━━━━━ Material supplied

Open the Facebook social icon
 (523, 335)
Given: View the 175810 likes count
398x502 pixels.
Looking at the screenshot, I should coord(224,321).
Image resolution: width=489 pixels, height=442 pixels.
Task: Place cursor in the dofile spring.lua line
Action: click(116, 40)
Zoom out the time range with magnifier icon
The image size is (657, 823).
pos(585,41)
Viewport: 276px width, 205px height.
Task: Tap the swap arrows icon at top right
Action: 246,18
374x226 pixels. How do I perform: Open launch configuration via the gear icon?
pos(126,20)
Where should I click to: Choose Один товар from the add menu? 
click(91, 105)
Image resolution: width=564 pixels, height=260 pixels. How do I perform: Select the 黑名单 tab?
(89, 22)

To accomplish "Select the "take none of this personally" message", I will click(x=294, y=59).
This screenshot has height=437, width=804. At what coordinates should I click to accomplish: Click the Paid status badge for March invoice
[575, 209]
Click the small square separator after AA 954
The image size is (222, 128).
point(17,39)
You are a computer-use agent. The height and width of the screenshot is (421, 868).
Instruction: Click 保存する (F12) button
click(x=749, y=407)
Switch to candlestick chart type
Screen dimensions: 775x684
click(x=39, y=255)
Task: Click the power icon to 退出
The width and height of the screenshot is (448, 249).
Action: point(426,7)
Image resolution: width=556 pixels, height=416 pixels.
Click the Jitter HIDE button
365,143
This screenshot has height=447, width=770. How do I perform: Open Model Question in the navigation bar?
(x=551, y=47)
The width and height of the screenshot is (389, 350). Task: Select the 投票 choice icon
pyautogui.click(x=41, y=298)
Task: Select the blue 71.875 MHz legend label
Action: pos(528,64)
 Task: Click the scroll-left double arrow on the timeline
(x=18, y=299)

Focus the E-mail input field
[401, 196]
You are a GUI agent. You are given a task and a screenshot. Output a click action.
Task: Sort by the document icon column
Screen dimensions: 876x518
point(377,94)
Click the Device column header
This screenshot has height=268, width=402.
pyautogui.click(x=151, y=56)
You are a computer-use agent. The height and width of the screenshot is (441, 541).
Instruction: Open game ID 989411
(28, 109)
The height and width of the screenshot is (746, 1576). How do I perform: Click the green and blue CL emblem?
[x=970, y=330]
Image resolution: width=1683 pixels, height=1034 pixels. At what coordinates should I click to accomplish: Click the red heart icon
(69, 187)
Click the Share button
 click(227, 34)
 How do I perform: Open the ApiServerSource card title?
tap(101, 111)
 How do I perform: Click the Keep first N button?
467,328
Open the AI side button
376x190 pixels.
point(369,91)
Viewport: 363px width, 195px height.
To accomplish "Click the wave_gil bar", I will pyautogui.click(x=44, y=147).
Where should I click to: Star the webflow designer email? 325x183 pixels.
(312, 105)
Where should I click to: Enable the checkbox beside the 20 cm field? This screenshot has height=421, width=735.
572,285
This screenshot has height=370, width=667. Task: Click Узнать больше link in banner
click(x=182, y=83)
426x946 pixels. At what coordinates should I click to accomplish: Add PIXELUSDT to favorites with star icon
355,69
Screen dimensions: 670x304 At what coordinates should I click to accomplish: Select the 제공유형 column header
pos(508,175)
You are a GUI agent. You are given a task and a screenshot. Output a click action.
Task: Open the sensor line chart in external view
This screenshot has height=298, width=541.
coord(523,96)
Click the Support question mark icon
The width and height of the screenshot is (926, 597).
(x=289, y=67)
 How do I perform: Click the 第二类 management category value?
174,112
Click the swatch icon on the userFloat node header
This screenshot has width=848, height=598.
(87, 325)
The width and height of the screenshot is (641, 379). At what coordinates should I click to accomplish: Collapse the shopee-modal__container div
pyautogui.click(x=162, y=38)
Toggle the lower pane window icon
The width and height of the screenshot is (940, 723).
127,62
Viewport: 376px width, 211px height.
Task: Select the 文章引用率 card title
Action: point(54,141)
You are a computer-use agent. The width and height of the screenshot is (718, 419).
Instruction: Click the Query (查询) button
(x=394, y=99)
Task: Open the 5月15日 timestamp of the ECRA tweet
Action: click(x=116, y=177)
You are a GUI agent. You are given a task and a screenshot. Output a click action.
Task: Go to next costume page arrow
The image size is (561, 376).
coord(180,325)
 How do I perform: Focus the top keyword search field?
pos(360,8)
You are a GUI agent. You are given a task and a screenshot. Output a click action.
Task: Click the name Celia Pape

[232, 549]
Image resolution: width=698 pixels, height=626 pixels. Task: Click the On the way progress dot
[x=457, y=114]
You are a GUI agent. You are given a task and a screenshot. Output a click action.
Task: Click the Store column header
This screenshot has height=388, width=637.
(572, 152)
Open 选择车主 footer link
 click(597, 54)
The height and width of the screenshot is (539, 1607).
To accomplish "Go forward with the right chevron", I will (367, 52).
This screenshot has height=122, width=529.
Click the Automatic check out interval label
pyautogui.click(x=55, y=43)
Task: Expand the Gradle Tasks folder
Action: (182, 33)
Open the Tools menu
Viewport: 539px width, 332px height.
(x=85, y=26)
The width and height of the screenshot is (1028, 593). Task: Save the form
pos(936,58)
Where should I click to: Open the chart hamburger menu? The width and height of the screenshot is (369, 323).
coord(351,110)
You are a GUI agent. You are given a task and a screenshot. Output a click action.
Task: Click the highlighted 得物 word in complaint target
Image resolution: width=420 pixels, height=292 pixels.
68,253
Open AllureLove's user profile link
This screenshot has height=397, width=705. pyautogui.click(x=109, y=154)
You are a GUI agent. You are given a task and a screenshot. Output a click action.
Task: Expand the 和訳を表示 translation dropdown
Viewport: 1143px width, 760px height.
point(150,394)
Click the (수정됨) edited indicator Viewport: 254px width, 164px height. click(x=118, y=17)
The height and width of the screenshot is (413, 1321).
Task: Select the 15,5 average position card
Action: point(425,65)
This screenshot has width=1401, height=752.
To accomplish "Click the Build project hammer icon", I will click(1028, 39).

━━━━━━━━━━

• [Task details] Repeat every line of the data word for word until you have repeated the line that contains "Image resolution: width=556", which is the last one to include.

• [Task solution]
Open the Facebook social icon
 (523, 335)
Given: View the 175810 likes count
398x502 pixels.
Looking at the screenshot, I should coord(224,321).
Image resolution: width=489 pixels, height=442 pixels.
Task: Place cursor in the dofile spring.lua line
Action: click(116, 40)
Zoom out the time range with magnifier icon
The image size is (657, 823).
pos(585,41)
Viewport: 276px width, 205px height.
Task: Tap the swap arrows icon at top right
Action: 246,18
374x226 pixels. How do I perform: Open launch configuration via the gear icon?
pos(126,20)
Where should I click to: Choose Один товар from the add menu? 
click(91, 105)
Image resolution: width=564 pixels, height=260 pixels. How do I perform: Select the 黑名单 tab?
(89, 22)

To accomplish "Select the "take none of this personally" message", I will click(x=294, y=59).
This screenshot has height=437, width=804. At what coordinates should I click to accomplish: Click the Paid status badge for March invoice
[575, 209]
Click the small square separator after AA 954
The image size is (222, 128).
point(17,39)
You are a computer-use agent. The height and width of the screenshot is (421, 868).
Instruction: Click 保存する (F12) button
click(x=749, y=407)
Switch to candlestick chart type
Screen dimensions: 775x684
click(x=39, y=255)
Task: Click the power icon to 退出
The width and height of the screenshot is (448, 249).
Action: point(426,7)
Image resolution: width=556 pixels, height=416 pixels.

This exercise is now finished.